Data Break: Complaints to San Diego Unified’s Ethics Hotline

Data Break: Complaints to San Diego Unified’s Ethics Hotline

Image via Shutterstock

With our open government narrative, we’ve been pointing out flaws in the ways our public records laws are put into practice, and discussing how an open data policy would allow San Diegans to extract useful information from public records.

Open government reforms could take a while to crystallize here, but we want to provide a glimpse into the future by unlocking data from documents that aren’t easy to analyze in their current form.

Let’s start with a report on ethics hotline complaints that the San Diego Unified school board’s audit and finance committee released last month in a form that is far from open.

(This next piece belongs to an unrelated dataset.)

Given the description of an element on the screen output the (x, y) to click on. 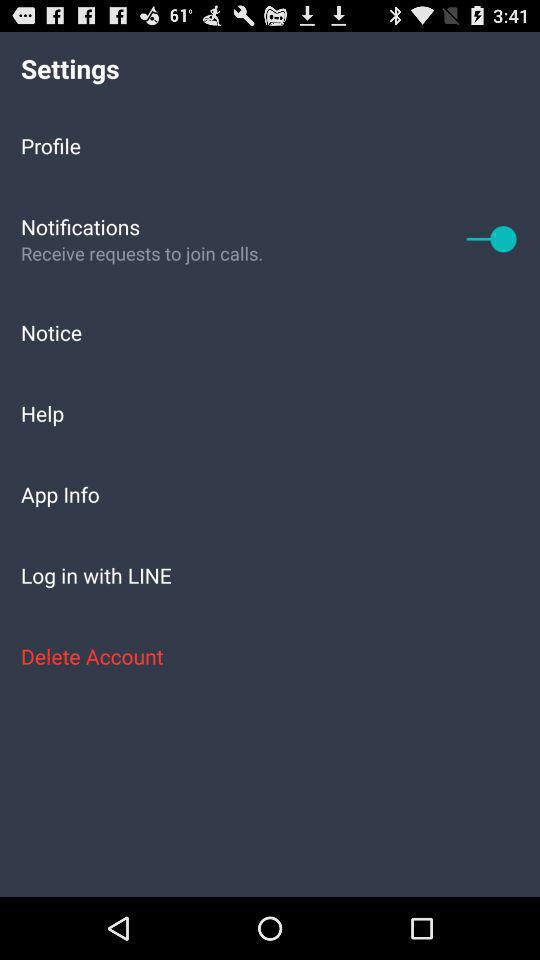
click icon below the log in with item (270, 655)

The hotline, which has been live since 2006, is the place where school district employees and the public can confidentially report allegations of wasteful spending, theft of district funds and misconduct.

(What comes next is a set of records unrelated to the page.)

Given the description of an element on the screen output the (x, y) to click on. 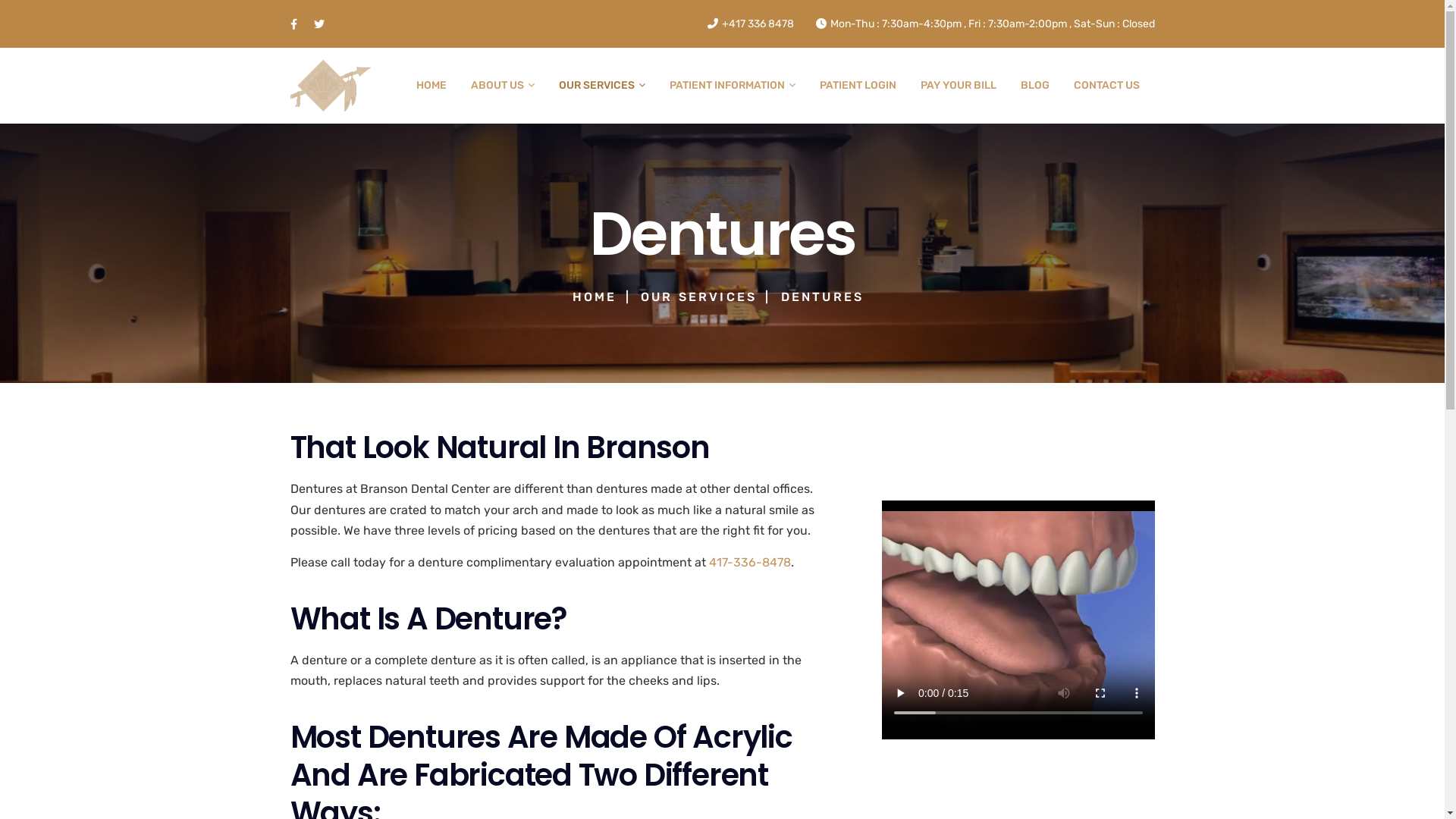
HOME Element type: text (594, 296)
BLOG Element type: text (1034, 85)
OUR SERVICES Element type: text (601, 85)
Branson Dental Center Phone Number
417-336-8478 Element type: text (749, 562)
ABOUT US Element type: text (502, 85)
+417 336 8478 Element type: text (749, 23)
CONTACT US Element type: text (1106, 85)
PATIENT INFORMATION Element type: text (731, 85)
HOME Element type: text (430, 85)
OUR SERVICES Element type: text (698, 296)
PATIENT LOGIN Element type: text (856, 85)
PAY YOUR BILL Element type: text (958, 85)
Branson Element type: hover (329, 85)
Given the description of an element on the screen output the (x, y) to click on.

Problem 1: The document is not searchable

Public records can be lengthy and dense. And sometimes all you want to see is one specific thing you’re interested in. In this case, one of those interesting things is fraud.

If San Diego Unified had made this document searchable before posting it online, I would be able to use a simple keyboard command to find the word fraud.

But I can’t do that with this document in its current form.

Problem 2: It’s still not data

There are ways to make documents searchable after they’ve been published, but the process can be time-consuming and difficult.

In this case, the fix was easy enough. I told my document reader to “recognize” the text.  But I couldn’t easily copy the information I wanted into a spreadsheet program that would enable me to see how different chunks of information relate to one another.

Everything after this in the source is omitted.